Migliaia di persone, in Spagna, hanno sfilato per le strade della capitale domenica 26 giugno, due giorni dopo che la Corte Suprema degli Stati Uniti d’America ha ribaltato la famigerata sentenza Roe vs. Wade, che per cinquant’anni ha imbrogliato le donne con la pretesa infondata che l’aborto fosse un diritto.
Una manifestazione pacifica che ha raccolto 20mila persone secondo la delegazione governativa, ma 100mila nel conteggio degli organizzatori, più di 200 associazioni pro-life e anti-abortiste, e che ha percorso senza incidenti il tratto che va dalla rotonda di Bilbao a Plaza de Colón, con musica, bandiere e stendardi con scritte «in difesa della vita» e «contro le leggi dell’aborto e dell’eutanasia».

Voci tratte da una raccolta

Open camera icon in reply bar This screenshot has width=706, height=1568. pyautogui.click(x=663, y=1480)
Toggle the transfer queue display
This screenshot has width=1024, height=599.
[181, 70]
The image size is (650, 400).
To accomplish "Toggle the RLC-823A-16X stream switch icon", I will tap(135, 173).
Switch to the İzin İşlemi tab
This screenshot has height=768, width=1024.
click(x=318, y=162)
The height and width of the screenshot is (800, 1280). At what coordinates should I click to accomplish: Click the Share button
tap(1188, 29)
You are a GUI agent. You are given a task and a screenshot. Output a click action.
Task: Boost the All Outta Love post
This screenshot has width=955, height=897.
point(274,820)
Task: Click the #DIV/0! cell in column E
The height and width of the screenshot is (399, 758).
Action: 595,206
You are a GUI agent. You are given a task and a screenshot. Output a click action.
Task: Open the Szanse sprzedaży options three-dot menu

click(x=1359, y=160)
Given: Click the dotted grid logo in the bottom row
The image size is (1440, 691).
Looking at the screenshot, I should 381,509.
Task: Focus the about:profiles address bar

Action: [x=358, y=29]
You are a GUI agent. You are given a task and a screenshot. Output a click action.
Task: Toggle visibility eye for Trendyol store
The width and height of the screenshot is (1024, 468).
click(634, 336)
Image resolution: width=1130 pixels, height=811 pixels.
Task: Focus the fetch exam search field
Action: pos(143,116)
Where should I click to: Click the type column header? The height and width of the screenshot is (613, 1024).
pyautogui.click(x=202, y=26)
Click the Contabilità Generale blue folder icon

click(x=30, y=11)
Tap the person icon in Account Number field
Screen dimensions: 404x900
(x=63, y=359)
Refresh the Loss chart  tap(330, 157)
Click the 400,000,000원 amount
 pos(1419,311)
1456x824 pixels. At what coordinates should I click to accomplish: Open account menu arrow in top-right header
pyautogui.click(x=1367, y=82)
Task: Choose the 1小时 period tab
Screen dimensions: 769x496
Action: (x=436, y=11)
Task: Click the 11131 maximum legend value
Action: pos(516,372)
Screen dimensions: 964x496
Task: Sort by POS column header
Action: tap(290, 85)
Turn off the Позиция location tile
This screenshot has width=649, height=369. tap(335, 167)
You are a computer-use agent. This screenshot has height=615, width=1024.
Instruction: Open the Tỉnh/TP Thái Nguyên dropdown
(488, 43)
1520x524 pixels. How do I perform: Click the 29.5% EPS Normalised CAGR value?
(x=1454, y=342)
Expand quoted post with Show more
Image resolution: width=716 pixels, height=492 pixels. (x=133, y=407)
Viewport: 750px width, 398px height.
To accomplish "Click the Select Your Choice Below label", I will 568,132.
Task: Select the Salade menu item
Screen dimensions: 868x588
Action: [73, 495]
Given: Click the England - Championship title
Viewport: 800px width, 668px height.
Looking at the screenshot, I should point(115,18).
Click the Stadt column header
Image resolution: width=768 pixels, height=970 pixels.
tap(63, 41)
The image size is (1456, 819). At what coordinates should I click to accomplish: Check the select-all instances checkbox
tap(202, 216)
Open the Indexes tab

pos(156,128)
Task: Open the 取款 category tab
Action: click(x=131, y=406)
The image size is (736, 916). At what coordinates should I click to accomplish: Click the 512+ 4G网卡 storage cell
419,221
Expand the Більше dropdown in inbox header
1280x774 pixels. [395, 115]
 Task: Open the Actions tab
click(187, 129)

**Compito 1**
Secondo il testo, quale percorso ha seguito la manifestazione di Madrid?
**Compito 2**
Esprimi i record, dall'inizio fino alla riga con "Action: [x=358, y=29]" compresa, come CSV a due colonne intitolate "istruzione" e "risposta", con una riga per ogni record. Metti ciascun valore in un unico campo tra virgolette e sostituisci gli a capo con spazi.
I record non hanno alcun legame con il testo.

**Risultato del compito 1**
Dalla rotonda di Bilbao a Plaza de Colón.

**Risultato del compito 2**
istruzione,risposta
"Open camera icon in reply bar This screenshot has width=706, height=1568.","pyautogui.click(x=663, y=1480)"
"Toggle the transfer queue display This screenshot has width=1024, height=599.","[181, 70]"
"The image size is (650, 400). To accomplish ""Toggle the RLC-823A-16X stream switch icon"",","I will tap(135, 173)."
"Switch to the İzin İşlemi tab This screenshot has height=768, width=1024.","click(x=318, y=162)"
"The height and width of the screenshot is (800, 1280). At what coordinates should I click to accomplish: Click the Share button","tap(1188, 29)"
"You are a GUI agent. You are given a task and a screenshot. Output a click action. Task: Boost the All Outta Love post This screenshot has width=955, height=897.","point(274,820)"
"Task: Click the #DIV/0! cell in column E The height and width of the screenshot is (399, 758).","Action: 595,206"
"You are a GUI agent. You are given a task and a screenshot. Output a click action. Task: Open the Szanse sprzedaży options three-dot menu","click(x=1359, y=160)"
"Given: Click the dotted grid logo in the bottom row The image size is (1440, 691).","Looking at the screenshot, I should 381,509."
"Task: Focus the about:profiles address bar","Action: [x=358, y=29]"